Dijkstras Donate a Rico Lebrun
Rico Lebrun, Vertical Composition, 1945. Gift of Sandra and Bram Dijkstra. The Huntington Library, Art Museum, and Botanical Gardens |
San Diego collectors Sandra and Bram Dijkstra have donated Rico Lebrun's Vertical Composition to the Huntington. It will be featured in "Art for the People: WPA-Era Paintings from the Dijkstra Collection," opening Dec. 2, 2023.
Lebrun (1900-1964) was once considered the quintessential L.A. artist, famous on both coasts. The Metropolitan Museum bought its first Lebrun painting in 1944. The Whitney has 5 works by Lebrun, and MoMA has 26. But by the time LACMA opened in 1965, Lebrun was dead and his reputation was fast fading. His angsty AbEx did not fit in with the emerging narrative of L.A. art as pop and plastic. LACMA did not acquire its first Lebrun painting until 2019.

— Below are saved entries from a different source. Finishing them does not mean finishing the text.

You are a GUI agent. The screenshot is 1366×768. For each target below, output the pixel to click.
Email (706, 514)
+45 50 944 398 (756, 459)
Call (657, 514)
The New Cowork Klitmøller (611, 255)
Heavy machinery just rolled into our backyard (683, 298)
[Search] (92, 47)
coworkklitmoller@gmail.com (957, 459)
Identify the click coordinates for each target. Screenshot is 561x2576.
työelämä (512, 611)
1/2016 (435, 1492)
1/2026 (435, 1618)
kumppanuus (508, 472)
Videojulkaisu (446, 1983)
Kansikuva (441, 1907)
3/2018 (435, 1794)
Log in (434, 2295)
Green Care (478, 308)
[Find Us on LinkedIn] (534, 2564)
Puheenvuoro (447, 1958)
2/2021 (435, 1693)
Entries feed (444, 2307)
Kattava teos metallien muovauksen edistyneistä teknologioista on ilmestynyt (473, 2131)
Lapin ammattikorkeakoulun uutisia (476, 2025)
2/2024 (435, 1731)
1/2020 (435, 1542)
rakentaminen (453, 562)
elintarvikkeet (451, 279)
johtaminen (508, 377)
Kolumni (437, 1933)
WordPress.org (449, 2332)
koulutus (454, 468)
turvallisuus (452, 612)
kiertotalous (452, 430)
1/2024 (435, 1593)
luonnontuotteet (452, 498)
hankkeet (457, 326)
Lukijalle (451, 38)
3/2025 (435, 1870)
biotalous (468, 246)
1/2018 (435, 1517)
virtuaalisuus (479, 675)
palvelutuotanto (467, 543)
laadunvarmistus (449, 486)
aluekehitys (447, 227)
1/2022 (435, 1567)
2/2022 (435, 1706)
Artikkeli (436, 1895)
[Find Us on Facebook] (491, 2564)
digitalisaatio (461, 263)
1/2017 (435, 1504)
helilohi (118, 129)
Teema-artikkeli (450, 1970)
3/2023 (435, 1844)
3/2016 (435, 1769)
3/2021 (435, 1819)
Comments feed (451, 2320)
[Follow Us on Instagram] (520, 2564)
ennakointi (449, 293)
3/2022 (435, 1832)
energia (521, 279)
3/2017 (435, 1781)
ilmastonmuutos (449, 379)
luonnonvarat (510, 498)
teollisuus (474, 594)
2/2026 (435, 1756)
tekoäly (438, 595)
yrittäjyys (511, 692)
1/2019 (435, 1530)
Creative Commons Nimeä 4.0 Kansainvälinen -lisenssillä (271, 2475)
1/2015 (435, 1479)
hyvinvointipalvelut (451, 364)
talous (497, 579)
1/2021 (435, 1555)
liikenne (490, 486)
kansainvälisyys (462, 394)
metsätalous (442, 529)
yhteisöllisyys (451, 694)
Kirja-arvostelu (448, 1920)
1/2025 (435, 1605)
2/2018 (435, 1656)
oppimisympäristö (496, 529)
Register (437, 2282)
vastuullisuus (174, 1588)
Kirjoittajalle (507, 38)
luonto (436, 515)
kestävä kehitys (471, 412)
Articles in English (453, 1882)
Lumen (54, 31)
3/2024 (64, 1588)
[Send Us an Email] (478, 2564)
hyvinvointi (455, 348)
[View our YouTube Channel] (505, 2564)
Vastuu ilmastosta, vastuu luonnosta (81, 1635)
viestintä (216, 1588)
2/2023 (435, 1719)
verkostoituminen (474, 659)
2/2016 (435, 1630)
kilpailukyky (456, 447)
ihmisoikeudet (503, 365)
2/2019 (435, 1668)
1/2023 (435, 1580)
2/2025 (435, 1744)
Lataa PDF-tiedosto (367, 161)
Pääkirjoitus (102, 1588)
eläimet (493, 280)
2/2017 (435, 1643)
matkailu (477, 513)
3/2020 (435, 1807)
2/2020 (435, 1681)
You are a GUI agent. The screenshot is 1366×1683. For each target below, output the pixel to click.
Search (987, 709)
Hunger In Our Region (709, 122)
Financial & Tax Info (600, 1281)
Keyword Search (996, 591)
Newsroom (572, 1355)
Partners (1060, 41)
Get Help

Hiking in the Santa Ynez Valley in 1945, Lebrun came across farm equipment charred by wildfires. This became the basis of Vertical Composition. At the time, the postapocalyptic vibe resonated with the Holocaust and the Bomb. Today it connects equally to the powder keg of a changing climate.
Comments
(American, 1931–2022).
I think I favor Lebrun because, when I see Bontecou's three-dimensional works, I think they're going to eat me alive.
I avoid her, although her success makes that hard.
> and his reputation was fast fading.
Between the politics and personal tastes (and even more so since a wide variety of people are quite skilled, gifted, talented), the gatekeepers of who's in, who's out, what's fashionable, what's unfashionable, are constantly rotating.
As for LACMA not acquiring a Lebrun until just a few years ago - and with most museums having way more in storage than they can display - the issue of "size matters" (such as less square footage in a new building than originally listed) is relevant.